El pasado 11 de junio, el turista noruego Mads Mikkelsen fue detenido al llegar a Nueva York por tener en su celular un meme satírico de JD Vance, vicepresidente de Estados Unidos. Tras ser interrogado durante cinco horas, fue deportado a Noruega.
El episodio hace recordar a Ludvik, protagonista de La broma, la primera novela de Milan Kundera, condenado a trabajos forzados en Checoslovaquia por mandarle una postal a una amiga con la frase “¡el optimismo es el opio del pueblo!”. Intolerantes a cualquier asomo de ironía, las autoridades del Partido Comunista lo expulsan de la universidad y del partido, condenándolo a una especie de muerte social.

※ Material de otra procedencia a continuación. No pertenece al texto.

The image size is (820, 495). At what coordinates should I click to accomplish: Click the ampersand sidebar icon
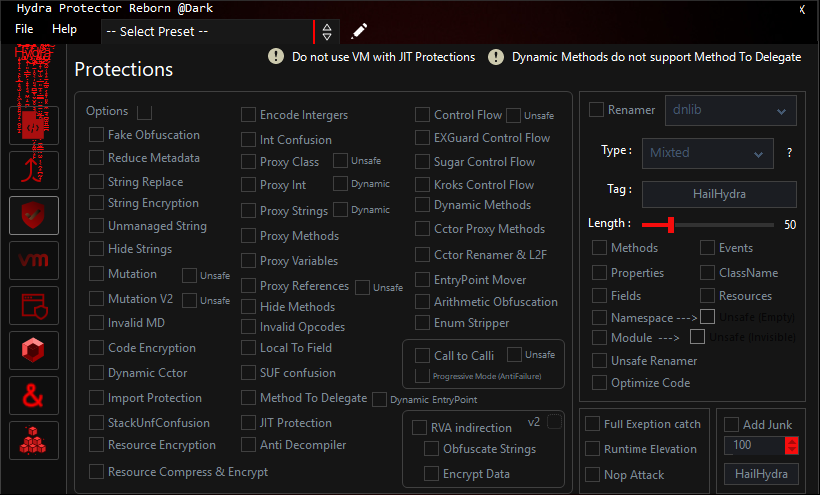pyautogui.click(x=33, y=396)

No deja de sorprender, entonces como ahora, ver a las grandes potencias militares tan vulnerables al chiste, tan espantadas por tigres de papel. Cambia lo accesorio pero no la esencia: analógica o digital, la sátira revela el lado más frágil, casi pueril, del poder. De ahí la paranoia, reflejo proporcional del miedo.
Muchas cosas más pueden y deben decirse del exabrupto migratorio cometido sobre Mikkelsen, que revive, vestido con ropas nuevas, el fantasma de la propaganda y la consecuente vigilancia anticomunista, estratagema que Trump nutre a placer todos los días. El hecho plantea preguntas, por ejemplo, sobre las especificidades digitales de esta nueva era de control y sobre las impredecibles formas de arbitrariedad que tienen lugar en las fronteras, condiciones agravadas por la intensidad actual de los flujos migratorios a través del globo.
Pero el tema, como un círculo, vuelve siempre al punto de partida: el absurdo.
Hace poco vi por casualidad una lista de cantantes que circulaba en la Unión Soviética, y que prevenía a la población de los serios peligros que esos agentes extranjeros vehiculaban mediante su música. Eran muchos, no se sabe cuál más hilarante. Pero uno llamó particularmente mi atención: “Julio Iglesias: neofascismo”.
¡La temible potencia nuclear asustada por “Me olvidé de vivir”! No estamos lejos, por lo visto, de volver al cómico oscurantismo ideológico del siglo XX, si es que alguna vez lo dejamos atrás.